VORGEGEBENER TEXT:
Die Gallier aus dem Parlament

Die Gallier aus dem Parlament

Die Freien Wähler sind die jüngste Partei in der Bischofsheimer Kommunalpolitik. Vom Partykeller aus planen sie die Rebellion gegen Bürgermeisterin Ulrike Steinbach.

Eigentlich ist der Oppositionsführer in der Bischofsheimer Gemeindevertretung der Vorsitzende der größten Oppositionsfraktion, also Helmut Schmid von der CDU. Was die Heftigkeit der Attacken betrifft, wird dieser jedoch klar in den Schatten gestellt von Professor Wolfgang Schreiber, dem Vorsitzenden der kleinsten Bischofsheimer Fraktion, den Freien Wählern. Er wird seine Partei auch in den kommenden Kommunalwahlkampf führen.

„Ich wollte nie in eine Partei“, räumt Schreiber ein. „Eigentlich hatte ich mit der Politik nichts am Hut.“ Der Auslöser für sein politisches Engagement war die gescheiterte Aufwertung der Mittelgasse, in der er seit 2003 lebt. „Aus reinem Parteikalkül“ sei diese von der Gemeindevertretung abgelehnt worden, ärgert er sich heute noch. „Das hatte mit der Sache nichts zu tun.“

Angriff auf das Rathaus

Der damalige Bürgermeister Reinhard Bersch, selbst ein Parteiloser, hatte ihn auf Klaus Zahn aufmerksam gemacht, der die Gründung einer neuen Partei plante. Die beiden trafen sich, verstanden sich auf Anhieb, und seit 2005 sind sie die Gesichter der Freien Wähler.

ROHDATEN:
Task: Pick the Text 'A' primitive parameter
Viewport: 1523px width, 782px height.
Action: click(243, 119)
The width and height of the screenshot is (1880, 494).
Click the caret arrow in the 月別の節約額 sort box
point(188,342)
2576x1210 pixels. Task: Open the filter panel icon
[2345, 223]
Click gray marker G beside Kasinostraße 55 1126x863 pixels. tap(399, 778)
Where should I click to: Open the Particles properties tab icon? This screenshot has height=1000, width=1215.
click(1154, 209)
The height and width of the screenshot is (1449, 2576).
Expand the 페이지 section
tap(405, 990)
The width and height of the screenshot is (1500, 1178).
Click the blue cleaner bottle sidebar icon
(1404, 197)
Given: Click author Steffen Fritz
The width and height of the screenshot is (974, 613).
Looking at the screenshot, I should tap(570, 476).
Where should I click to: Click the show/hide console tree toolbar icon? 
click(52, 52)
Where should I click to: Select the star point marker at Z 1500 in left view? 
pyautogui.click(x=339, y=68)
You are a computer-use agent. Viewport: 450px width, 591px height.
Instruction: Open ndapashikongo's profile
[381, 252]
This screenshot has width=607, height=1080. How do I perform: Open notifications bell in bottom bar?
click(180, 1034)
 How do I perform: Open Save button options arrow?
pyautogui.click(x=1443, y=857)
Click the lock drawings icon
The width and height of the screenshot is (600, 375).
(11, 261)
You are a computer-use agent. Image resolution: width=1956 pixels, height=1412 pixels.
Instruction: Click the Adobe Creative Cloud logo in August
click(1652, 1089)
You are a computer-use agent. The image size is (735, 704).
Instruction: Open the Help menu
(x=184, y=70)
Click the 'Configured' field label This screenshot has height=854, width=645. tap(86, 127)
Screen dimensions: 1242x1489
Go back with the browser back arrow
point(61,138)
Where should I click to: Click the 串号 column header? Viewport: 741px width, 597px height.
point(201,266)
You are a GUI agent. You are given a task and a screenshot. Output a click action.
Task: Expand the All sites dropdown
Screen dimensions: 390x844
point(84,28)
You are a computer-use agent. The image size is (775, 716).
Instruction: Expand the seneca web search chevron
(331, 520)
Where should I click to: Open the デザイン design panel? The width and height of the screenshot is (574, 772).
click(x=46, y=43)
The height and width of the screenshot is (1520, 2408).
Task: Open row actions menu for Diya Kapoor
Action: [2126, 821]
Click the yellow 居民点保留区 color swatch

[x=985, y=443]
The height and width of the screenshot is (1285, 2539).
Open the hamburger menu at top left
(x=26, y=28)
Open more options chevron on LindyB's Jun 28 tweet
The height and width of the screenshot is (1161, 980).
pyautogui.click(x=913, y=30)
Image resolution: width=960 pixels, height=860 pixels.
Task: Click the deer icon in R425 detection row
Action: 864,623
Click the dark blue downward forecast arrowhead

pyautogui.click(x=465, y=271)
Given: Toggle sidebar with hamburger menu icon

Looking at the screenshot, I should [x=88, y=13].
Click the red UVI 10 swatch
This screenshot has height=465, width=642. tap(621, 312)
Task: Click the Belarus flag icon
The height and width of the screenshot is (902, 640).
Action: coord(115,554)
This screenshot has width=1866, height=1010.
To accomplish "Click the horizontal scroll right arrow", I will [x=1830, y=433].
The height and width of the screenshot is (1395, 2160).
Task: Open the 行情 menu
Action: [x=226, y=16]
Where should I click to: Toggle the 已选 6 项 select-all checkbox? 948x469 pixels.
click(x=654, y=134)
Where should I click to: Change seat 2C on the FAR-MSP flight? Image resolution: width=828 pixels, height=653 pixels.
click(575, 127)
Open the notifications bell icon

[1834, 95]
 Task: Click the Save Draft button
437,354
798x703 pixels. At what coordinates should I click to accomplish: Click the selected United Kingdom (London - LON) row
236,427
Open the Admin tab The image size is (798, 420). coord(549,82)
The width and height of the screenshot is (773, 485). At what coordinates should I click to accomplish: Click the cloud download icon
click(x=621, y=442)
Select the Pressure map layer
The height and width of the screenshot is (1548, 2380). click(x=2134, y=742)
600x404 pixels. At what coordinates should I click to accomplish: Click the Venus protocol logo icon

AUFGABE: Zitiere aus dem Artikel über die Freien Wähler wortgetreu die Stelle von „Der damalige Bürgermeister“ bis „der Freien Wähler.“. Die Datensätze spielen hierbei keine Rolle.

ERGEBNIS:
Der damalige Bürgermeister Reinhard Bersch, selbst ein Parteiloser, hatte ihn auf Klaus Zahn aufmerksam gemacht, der die Gründung einer neuen Partei plante. Die beiden trafen sich, verstanden sich auf Anhieb, und seit 2005 sind sie die Gesichter der Freien Wähler.